Exercise details:
Copy out the listing below word for word, keeping every line as it is.

━━━

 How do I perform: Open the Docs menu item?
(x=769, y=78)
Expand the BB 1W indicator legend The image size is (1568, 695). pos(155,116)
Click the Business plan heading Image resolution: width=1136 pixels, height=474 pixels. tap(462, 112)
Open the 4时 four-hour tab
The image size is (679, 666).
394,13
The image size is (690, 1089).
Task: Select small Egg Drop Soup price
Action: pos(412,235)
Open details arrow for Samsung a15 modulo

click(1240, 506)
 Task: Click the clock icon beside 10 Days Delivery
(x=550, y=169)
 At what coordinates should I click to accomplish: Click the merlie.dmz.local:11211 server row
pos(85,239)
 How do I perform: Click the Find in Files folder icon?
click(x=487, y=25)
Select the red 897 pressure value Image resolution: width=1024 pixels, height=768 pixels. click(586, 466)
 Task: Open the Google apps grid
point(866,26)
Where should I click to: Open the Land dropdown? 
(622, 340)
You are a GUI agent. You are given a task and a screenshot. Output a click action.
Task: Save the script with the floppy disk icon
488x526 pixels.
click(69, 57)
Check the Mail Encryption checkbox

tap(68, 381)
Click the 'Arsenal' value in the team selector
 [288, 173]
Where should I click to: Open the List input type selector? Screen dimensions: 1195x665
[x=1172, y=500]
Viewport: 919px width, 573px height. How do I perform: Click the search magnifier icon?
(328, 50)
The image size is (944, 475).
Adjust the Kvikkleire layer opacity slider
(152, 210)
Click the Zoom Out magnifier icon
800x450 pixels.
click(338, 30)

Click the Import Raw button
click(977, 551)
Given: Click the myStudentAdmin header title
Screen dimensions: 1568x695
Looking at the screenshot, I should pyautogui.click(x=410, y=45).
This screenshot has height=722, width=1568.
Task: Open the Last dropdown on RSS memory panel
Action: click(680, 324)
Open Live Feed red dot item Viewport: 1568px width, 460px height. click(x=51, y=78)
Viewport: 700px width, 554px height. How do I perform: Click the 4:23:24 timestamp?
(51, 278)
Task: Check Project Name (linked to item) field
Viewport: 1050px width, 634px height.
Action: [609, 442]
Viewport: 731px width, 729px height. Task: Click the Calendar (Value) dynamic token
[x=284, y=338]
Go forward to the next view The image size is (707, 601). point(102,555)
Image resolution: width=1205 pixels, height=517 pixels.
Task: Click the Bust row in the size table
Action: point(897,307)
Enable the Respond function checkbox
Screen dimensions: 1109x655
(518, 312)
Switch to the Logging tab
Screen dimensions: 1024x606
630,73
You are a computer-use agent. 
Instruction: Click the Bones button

━━━

Solution:
 How do I perform: Open the Docs menu item?
(x=769, y=78)
Expand the BB 1W indicator legend The image size is (1568, 695). pos(155,116)
Click the Business plan heading Image resolution: width=1136 pixels, height=474 pixels. tap(462, 112)
Open the 4时 four-hour tab
The image size is (679, 666).
394,13
The image size is (690, 1089).
Task: Select small Egg Drop Soup price
Action: pos(412,235)
Open details arrow for Samsung a15 modulo

click(1240, 506)
 Task: Click the clock icon beside 10 Days Delivery
(x=550, y=169)
 At what coordinates should I click to accomplish: Click the merlie.dmz.local:11211 server row
pos(85,239)
 How do I perform: Click the Find in Files folder icon?
click(x=487, y=25)
Select the red 897 pressure value Image resolution: width=1024 pixels, height=768 pixels. click(586, 466)
 Task: Open the Google apps grid
point(866,26)
Where should I click to: Open the Land dropdown? 
(622, 340)
You are a GUI agent. You are given a task and a screenshot. Output a click action.
Task: Save the script with the floppy disk icon
488x526 pixels.
click(69, 57)
Check the Mail Encryption checkbox

tap(68, 381)
Click the 'Arsenal' value in the team selector
 [288, 173]
Where should I click to: Open the List input type selector? Screen dimensions: 1195x665
[x=1172, y=500]
Viewport: 919px width, 573px height. How do I perform: Click the search magnifier icon?
(328, 50)
The image size is (944, 475).
Adjust the Kvikkleire layer opacity slider
(152, 210)
Click the Zoom Out magnifier icon
800x450 pixels.
click(338, 30)

Click the Import Raw button
click(977, 551)
Given: Click the myStudentAdmin header title
Screen dimensions: 1568x695
Looking at the screenshot, I should pyautogui.click(x=410, y=45).
This screenshot has height=722, width=1568.
Task: Open the Last dropdown on RSS memory panel
Action: click(680, 324)
Open Live Feed red dot item Viewport: 1568px width, 460px height. click(x=51, y=78)
Viewport: 700px width, 554px height. How do I perform: Click the 4:23:24 timestamp?
(51, 278)
Task: Check Project Name (linked to item) field
Viewport: 1050px width, 634px height.
Action: [609, 442]
Viewport: 731px width, 729px height. Task: Click the Calendar (Value) dynamic token
[x=284, y=338]
Go forward to the next view The image size is (707, 601). point(102,555)
Image resolution: width=1205 pixels, height=517 pixels.
Task: Click the Bust row in the size table
Action: point(897,307)
Enable the Respond function checkbox
Screen dimensions: 1109x655
(518, 312)
Switch to the Logging tab
Screen dimensions: 1024x606
630,73
You are a computer-use agent. 
Instruction: Click the Bones button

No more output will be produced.